A new report has shown that English standards have "clearly improved" among German teenagers. While students in Bavaria came top of the list, the most notable improvements were recorded in eastern Germany.
English standards among German students in year nine have "clearly improved" in the past six years, according to a nationwide competency study published on Friday.
The "IQB-Bildungstrend 2015," released by the conference of education ministers, showed that English standards among schoolchildren had improved in every state, except Baden-Württemberg. Notable gains were praised in eastern Germany.
Around 41 percent of German students achieved a standard level of reading English prior to completing middle school, while 28 percent failed. Similarly, 44 percent achieved a standard level of listening and understanding, while only 17 percent failed. Many praised a more modern approach to teaching as the reason behind the rising standards.
Meanwhile, standards in written and spoken German were mostly stable, although with some signs of improvement.
Bavaria up top
As in the previous study from 2009, the state of Bavaria was the highest performer. Schleswig-Holstein, often lagging behind in previous studies, rose into the top three. However, Baden-Württemberg saw a notable fall in performance.

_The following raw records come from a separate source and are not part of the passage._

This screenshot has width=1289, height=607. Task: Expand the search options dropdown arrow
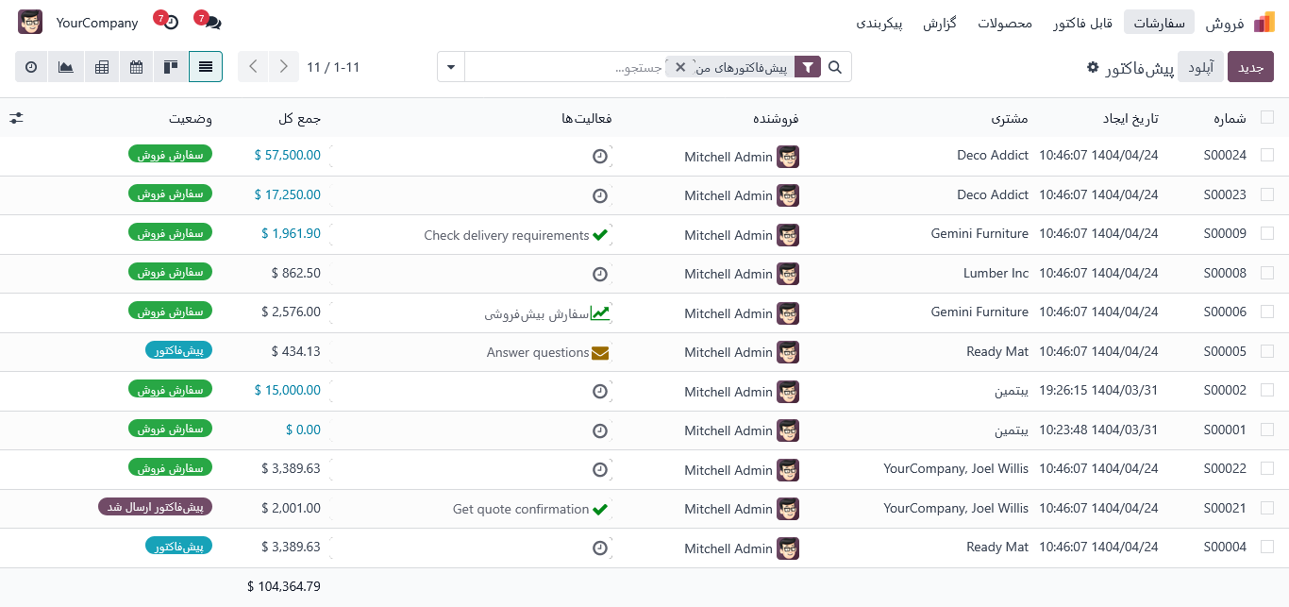point(451,67)
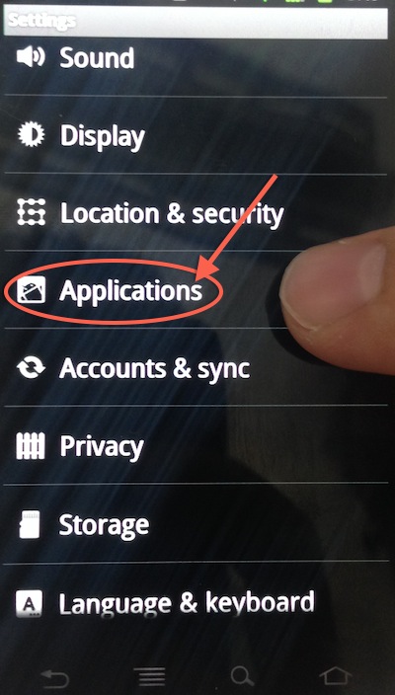Screen dimensions: 395x695
Task: Tap the Menu hardware button
Action: tap(150, 677)
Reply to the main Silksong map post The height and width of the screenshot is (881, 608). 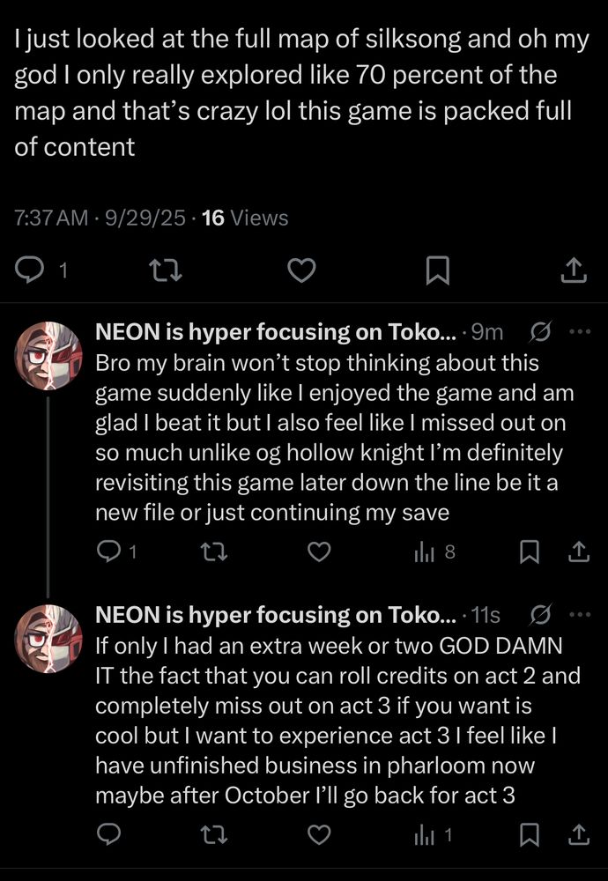[x=30, y=271]
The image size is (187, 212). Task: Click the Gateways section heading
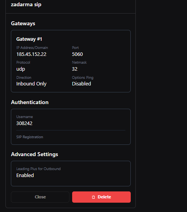23,24
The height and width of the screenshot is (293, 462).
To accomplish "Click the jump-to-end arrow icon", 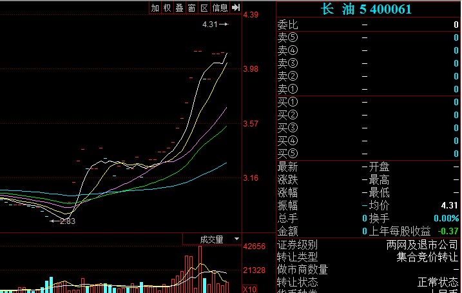I will 235,8.
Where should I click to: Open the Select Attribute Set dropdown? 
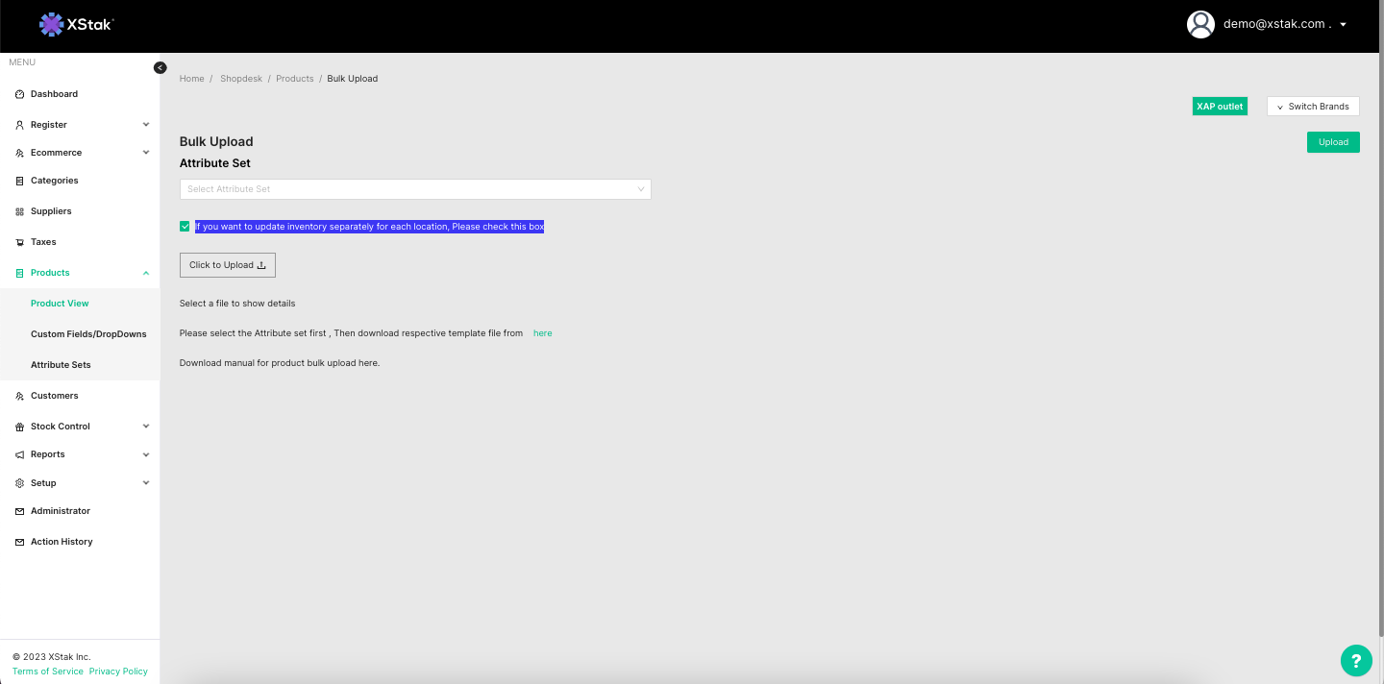[415, 189]
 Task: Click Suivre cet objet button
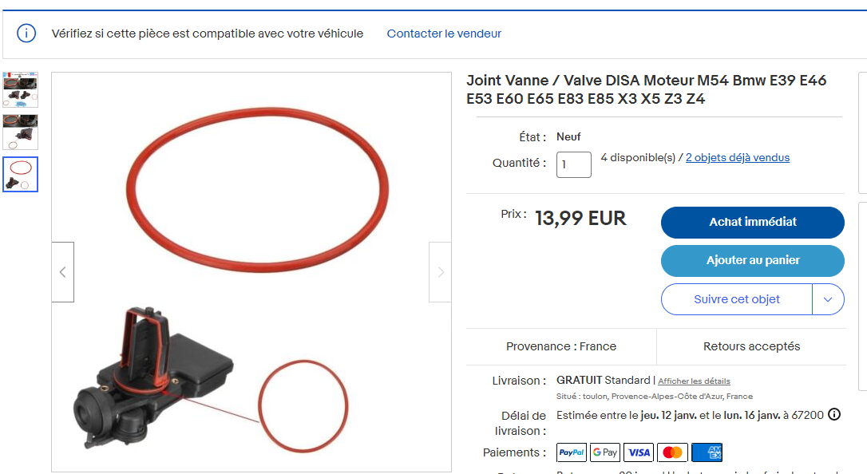[x=737, y=299]
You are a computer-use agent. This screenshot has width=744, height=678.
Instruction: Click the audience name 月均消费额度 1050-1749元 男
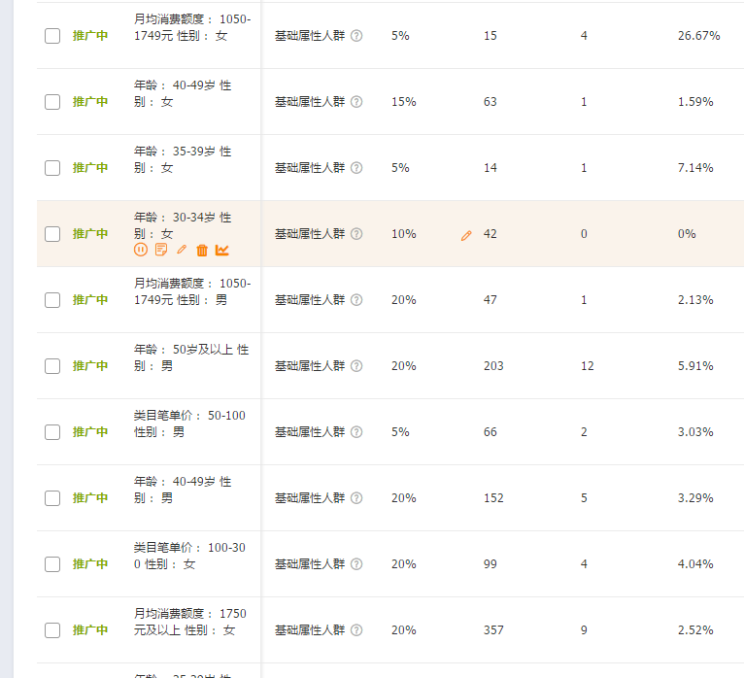click(191, 291)
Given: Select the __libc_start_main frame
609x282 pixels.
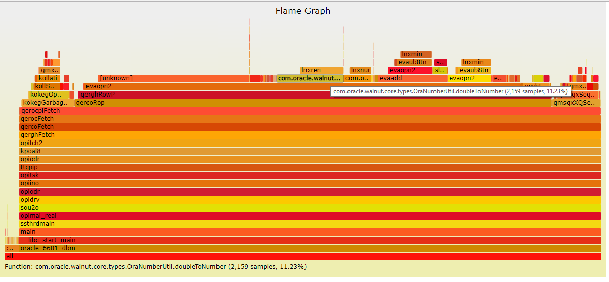Looking at the screenshot, I should pyautogui.click(x=310, y=240).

Ludwig Spaenle, Bavaria's minister for education, said that "stability, high standards, reliability and comparability" were to thank for his region's consistently high performance.
One unwelcome constant was a wedge in the performances between children from higher and lower income families. The study showed that children whose parents boasted a higher education were much more likely to complete high school.
On a more positive note, the performance gap between students with and without a migrant background had decreased.